Professores denunciam as dificuldades enfrentadas por alunos que não vivem nos grandes centros e não tem computadores em casa

Educação|Guilherme Carrara, do R7*


Escola Municipal Indígena Pirakua, em Mato Grosso do Sul
Escola Municipal Indígena Pirakua, em Mato Grosso do Sul

O isolamento causado pela pandemia do novo coronavírus tem afetado a população indígena, principalmente quanto ao acesso à internet e às aulas online. Sem acesso às redes nem computadores, fica inviável fazer a inscrição no Enem (Exame Nacional do Ensino Médio), por exemplo.

“Apenas uma minoria dos estudantes consegue ter aulas a distância.
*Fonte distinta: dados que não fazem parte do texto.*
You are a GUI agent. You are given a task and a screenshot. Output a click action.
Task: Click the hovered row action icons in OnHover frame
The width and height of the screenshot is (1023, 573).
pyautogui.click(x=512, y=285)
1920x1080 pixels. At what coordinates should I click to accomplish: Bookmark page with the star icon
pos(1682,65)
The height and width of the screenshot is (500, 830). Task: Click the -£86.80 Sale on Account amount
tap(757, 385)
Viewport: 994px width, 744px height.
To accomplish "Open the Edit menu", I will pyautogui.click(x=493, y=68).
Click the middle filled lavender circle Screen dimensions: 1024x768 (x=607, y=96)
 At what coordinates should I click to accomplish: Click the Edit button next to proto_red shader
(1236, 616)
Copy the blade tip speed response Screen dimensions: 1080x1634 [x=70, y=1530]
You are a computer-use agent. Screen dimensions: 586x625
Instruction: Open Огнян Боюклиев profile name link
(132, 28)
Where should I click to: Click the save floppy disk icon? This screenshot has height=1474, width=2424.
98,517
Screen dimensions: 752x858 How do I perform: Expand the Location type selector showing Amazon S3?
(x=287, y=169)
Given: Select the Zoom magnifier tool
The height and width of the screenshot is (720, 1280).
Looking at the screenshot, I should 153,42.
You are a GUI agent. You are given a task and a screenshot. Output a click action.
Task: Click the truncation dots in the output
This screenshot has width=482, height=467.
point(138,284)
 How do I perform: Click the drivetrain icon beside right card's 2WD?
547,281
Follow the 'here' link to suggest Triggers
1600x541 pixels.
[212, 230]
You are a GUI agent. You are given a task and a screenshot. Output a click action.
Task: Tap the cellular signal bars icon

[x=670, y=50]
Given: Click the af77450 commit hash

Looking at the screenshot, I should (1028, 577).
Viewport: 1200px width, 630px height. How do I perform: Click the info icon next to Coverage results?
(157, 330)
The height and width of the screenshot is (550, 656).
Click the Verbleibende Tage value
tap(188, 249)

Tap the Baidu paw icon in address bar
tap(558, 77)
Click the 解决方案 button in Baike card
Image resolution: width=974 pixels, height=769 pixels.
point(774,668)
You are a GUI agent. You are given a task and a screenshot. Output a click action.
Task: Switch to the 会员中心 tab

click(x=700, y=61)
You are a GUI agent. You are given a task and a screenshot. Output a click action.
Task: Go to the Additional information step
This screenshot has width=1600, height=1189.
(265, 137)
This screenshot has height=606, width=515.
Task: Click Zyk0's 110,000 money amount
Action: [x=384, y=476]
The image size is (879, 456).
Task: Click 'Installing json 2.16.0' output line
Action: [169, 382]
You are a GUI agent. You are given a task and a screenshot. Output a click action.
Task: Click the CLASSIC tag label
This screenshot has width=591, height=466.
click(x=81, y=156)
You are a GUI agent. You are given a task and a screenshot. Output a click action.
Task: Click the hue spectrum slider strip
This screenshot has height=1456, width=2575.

As orientações são dadas via whatsapp ou por e-mail, isso porque a maioria dos nossos alunos não tem acesso à internet", explica o professor de estudos indígenas da UFGD (Universidade Federal da Grande Dourados) Eliel Benites. "O sistema de trabalho e a orientação online não atinge a totalidade dos alunos, é uma deficiência.”

Benites mora no município de Caarapó, situado a 277 km de Campo Grande, capital de Mato Grosso do Sul, e conhece bem a realidade local. Atualmente, o Estado tem a segunda maior população indígena do Brasil. A região de Dourados detém a maior parte, sobretudo da etnia guarani-kaiowá.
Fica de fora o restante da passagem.